→ Passage provided
━━━━━━
Home > Uncategorized > Microfinance is mostly a scam

Microfinance is mostly a scam

October 13, 2015

I might be well behind others on this subject, but I’m trying to catch up. I just finished a book entitled Confessions of a Microfinance Heretic: how microfinance lost its way and betrayed the poor, written by Hugh Sinclair. Published in 2012, it reviews the previous decade or so of microfinance institutions and how there are essentially very few that haven’t become loan sharks for poor people.

The promise of microfinance was this: that poor people are budding entrepreneurs, who simply don’t have access to the capital required to make their dreams come true. Turns out that’s pretty rare in practice, and that 90% of the loans taken out are “consumption loans,” meaning they are used to buy something like a TV or a service, and then some part of the remaining 10% are loans taken out to repay other loans, and so the “investment loans” are down to small single digits.

There’s a success story given in the book of a female Mongolian “head processor,” who takes unused body parts and salvages them, and who borrows money to buy an electric grinder to improve efficiency so she can grind multiple brains per day, and then when that improves her business she buys a freezer so she can buy heads in bulk more cheaply and store them, which improves her business yet again.

It’s a nice story, but of course it means, even in this best case, that the people around her who had previously done what she now does have been pushed out of business. They need to find a new job.

And by the way, the example above happened in Mongolia, which has strict and enforced usury laws, which keeps the loans down to something like 30% annual interest. In other places there are weak laws and little or no enforcement, and the interest rates, if you include fees and tricks, are upwards of 140% (in Nigeria) or even 200% (in Mexico).
━━━━━━
→ Prompt
Can you retype the part of the microfinance post from "October 13, 2015" to "small single digits." word for word?

→ Data extract
━━━━━━
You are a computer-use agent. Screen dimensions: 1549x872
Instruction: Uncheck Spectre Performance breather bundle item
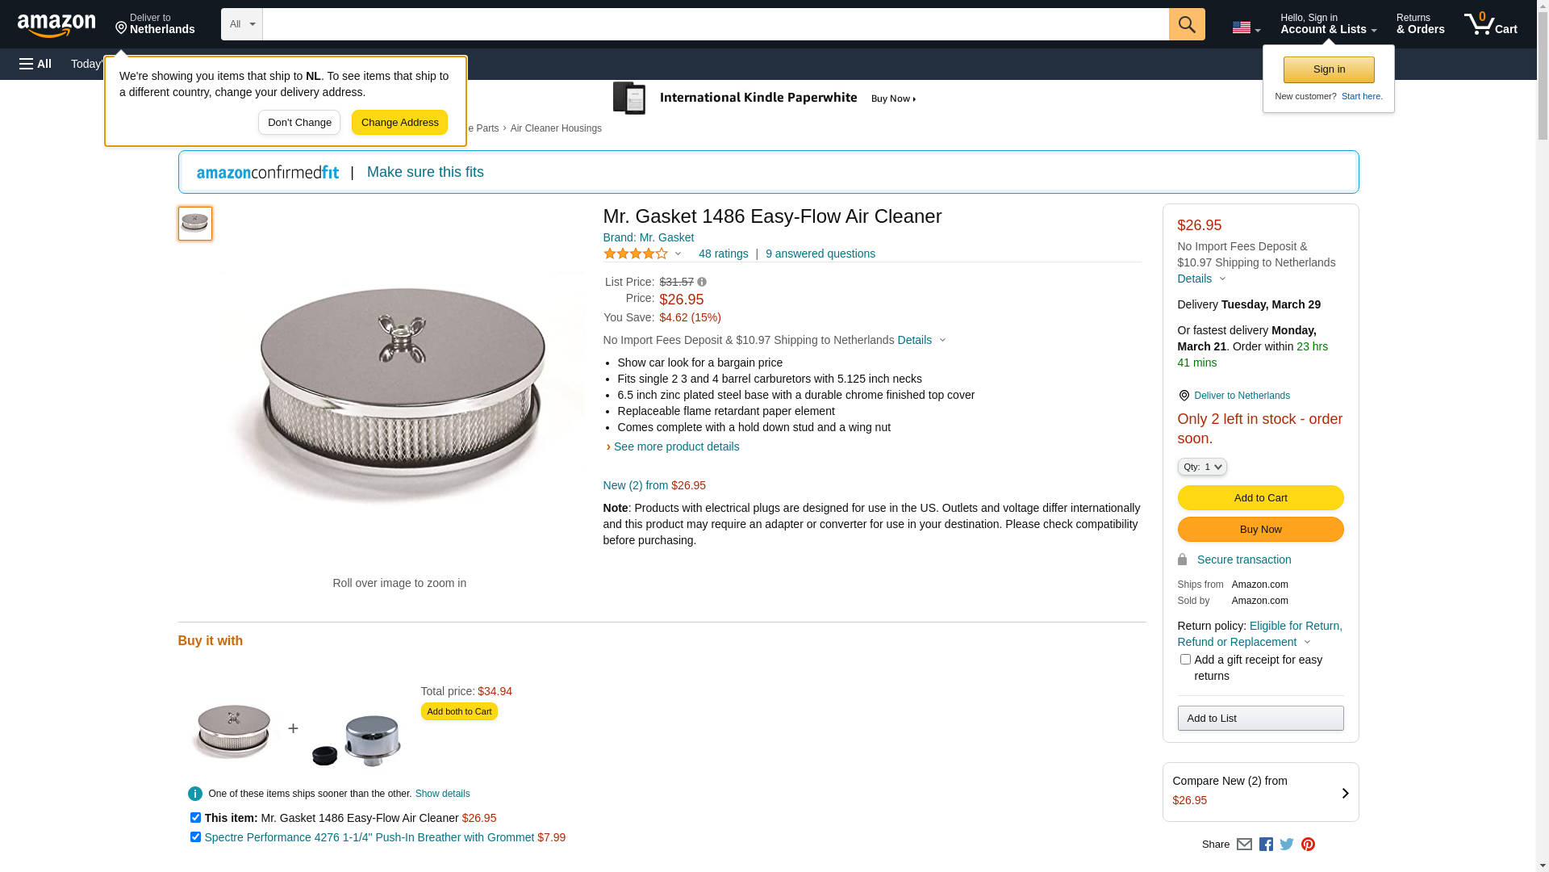(x=195, y=837)
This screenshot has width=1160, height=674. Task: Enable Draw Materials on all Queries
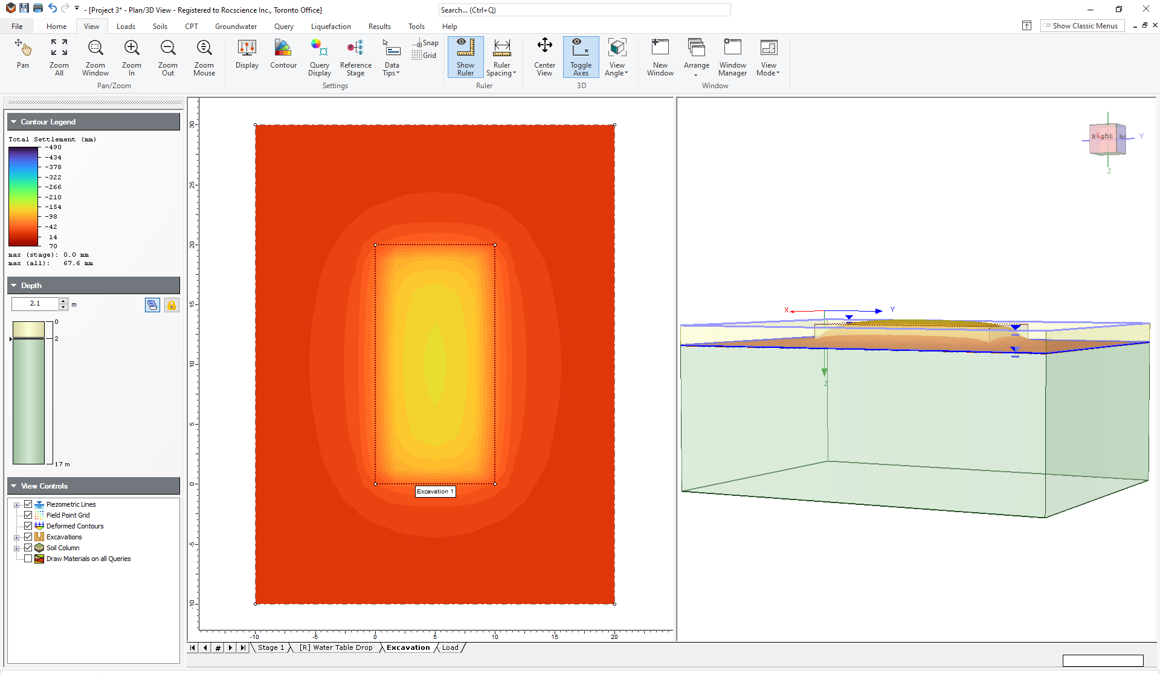(28, 559)
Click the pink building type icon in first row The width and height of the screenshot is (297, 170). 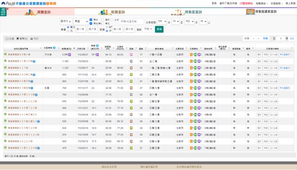tap(131, 54)
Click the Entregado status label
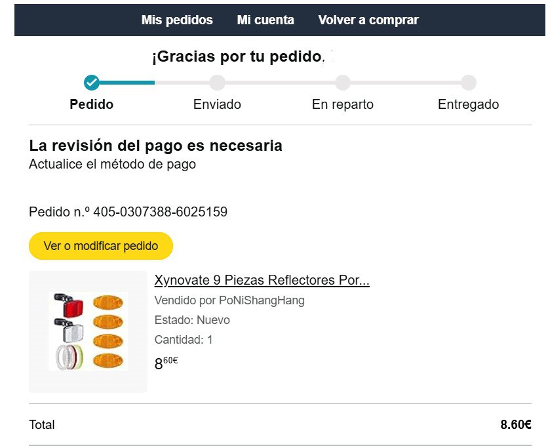 (x=468, y=104)
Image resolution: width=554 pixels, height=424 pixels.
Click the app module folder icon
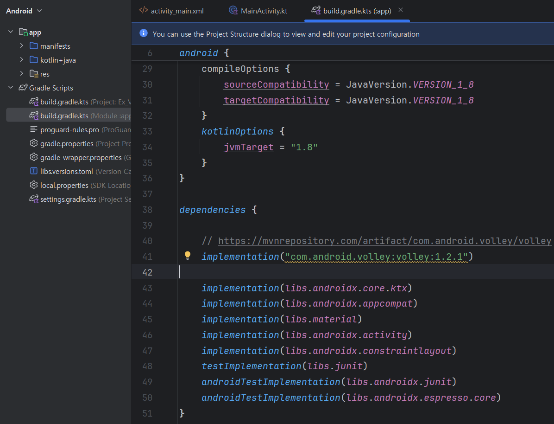(23, 32)
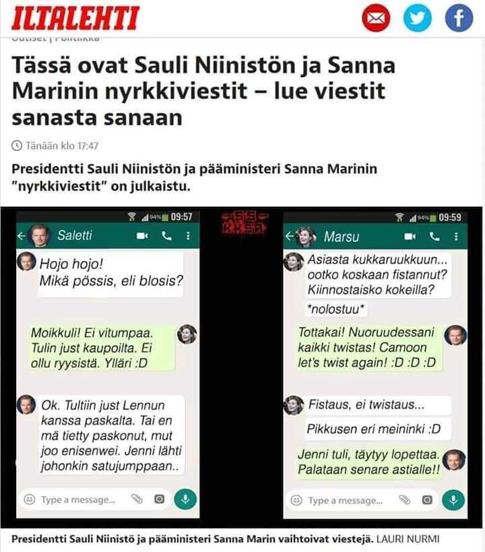Open emoji picker in Saletti chat
This screenshot has width=485, height=552.
[x=29, y=499]
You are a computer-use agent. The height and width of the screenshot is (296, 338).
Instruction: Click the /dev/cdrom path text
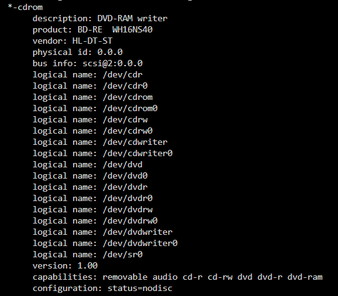click(x=127, y=97)
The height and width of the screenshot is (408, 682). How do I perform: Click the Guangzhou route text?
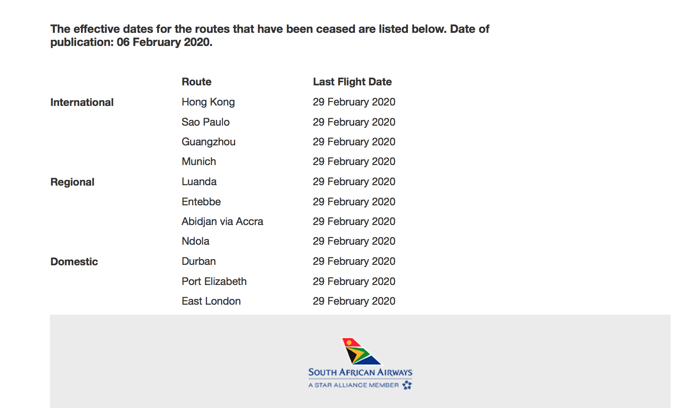coord(209,142)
━━━━━━
→ The completed task
October 13, 2015

I might be well behind others on this subject, but I’m trying to catch up. I just finished a book entitled Confessions of a Microfinance Heretic: how microfinance lost its way and betrayed the poor, written by Hugh Sinclair. Published in 2012, it reviews the previous decade or so of microfinance institutions and how there are essentially very few that haven’t become loan sharks for poor people.

The promise of microfinance was this: that poor people are budding entrepreneurs, who simply don’t have access to the capital required to make their dreams come true. Turns out that’s pretty rare in practice, and that 90% of the loans taken out are “consumption loans,” meaning they are used to buy something like a TV or a service, and then some part of the remaining 10% are loans taken out to repay other loans, and so the “investment loans” are down to small single digits.